Spooner, John Coit 1843-1919 | Wisconsin Historical Society

Historical Essay

Spooner, John Coit 1843-1919

Lawyer and Politician

Spooner, John Coit 1843-1919 | Wisconsin Historical Society
EnlargePhoto of John Coit Spooner when he was a student at the University of Wisconsin

John Coit Spooner, 1859

John Coit Spooner, Captain, 50th Wisconsin Infantry, when he was a student at the University of Wisconsin. He graduated in 1864. After serving in the Civil War, Spooner had a long political career, and became one of the great conservative politicians of his era. View the original source document: WHI 38111

Dictionary of Wisconsin History.
b. Lawrenceburg, Indiana, 1843
d. New York City, New York, June, 1919 

John Coit Spooner was a lawyer, politician and U.S. Senator. He moved with his parents to Wisconsin in 1859 and settled in Madison. He graduated from the University of Wisconsin with a PhD in 1864. During the Civil War, Spooner served in Company D, 40th Wisconsin Volunteer Infantry of the 100-day volunteers, from May to September of 1864 and as captain of Company A, 50th Wisconsin Volunteer Infantry from 1865 to June 1866. He was mustered out with the brevet rank of major, U.S. Volunteers.

Legal Career

He returned to Madison after the war, studied law, was admitted to the bar in 1867 and soon became a prominent lawyer and politician. He specialized in railroad law and took up residence in Hudson, where he was solicitor for the Omaha system from 1873 to 1884. After returning to Madison, Spooner served as counsel for the Northern Pacific receivers from 1893 to 1896.
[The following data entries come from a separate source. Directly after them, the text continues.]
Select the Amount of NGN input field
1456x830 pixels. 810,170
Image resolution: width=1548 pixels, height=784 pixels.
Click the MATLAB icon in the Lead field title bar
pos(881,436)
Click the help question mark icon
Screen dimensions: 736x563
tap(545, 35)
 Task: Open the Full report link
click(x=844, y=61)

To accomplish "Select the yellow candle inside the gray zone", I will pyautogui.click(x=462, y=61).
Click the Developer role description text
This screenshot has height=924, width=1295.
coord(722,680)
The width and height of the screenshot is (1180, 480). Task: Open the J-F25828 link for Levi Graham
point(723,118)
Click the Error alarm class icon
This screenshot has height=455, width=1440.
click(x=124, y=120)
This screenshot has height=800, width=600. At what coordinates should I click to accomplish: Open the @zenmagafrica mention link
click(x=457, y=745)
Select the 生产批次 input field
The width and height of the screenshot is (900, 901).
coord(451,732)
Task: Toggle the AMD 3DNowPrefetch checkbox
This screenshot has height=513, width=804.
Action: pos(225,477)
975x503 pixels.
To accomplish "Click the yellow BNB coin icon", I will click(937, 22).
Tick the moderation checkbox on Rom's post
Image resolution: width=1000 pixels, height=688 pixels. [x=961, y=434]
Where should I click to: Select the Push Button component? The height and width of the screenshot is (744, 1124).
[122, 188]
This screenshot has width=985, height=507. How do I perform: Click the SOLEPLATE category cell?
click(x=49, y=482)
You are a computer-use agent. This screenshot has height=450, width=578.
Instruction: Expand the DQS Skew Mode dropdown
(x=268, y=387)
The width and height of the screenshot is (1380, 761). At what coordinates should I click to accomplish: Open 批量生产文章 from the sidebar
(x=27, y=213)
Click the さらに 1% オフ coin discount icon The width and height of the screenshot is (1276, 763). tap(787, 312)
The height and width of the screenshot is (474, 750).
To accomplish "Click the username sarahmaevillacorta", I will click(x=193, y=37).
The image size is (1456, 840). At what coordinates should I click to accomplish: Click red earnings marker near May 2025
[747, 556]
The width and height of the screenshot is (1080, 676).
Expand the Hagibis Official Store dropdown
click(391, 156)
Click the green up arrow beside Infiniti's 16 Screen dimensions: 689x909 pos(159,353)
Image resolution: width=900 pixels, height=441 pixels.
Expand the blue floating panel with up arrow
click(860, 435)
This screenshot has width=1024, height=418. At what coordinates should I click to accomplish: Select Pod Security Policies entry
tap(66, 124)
A Republican, Spooner began his long political career in 1866 when he was selected as secretary to Governor Lucius Fairchild. He was assistant state attorney general from 1868 to 1870, and state assemblyman in 1872. He was a regent of the University of Wisconsin from 1882 to 1886. In 1885, the Wisconsin legislature chose Spooner as U.S. Senator. He served from 1885 to 1891. Spooner was defeated in the 1891 senatorial election. He returned to his law practice, moved to Madison in 1893, but remained active in politics, recognized as a leading Stalwart Republican. In 1897 and 1903 he was chosen again as U.S. Senator, and served from March, 1897, until his retirement in April, 1907.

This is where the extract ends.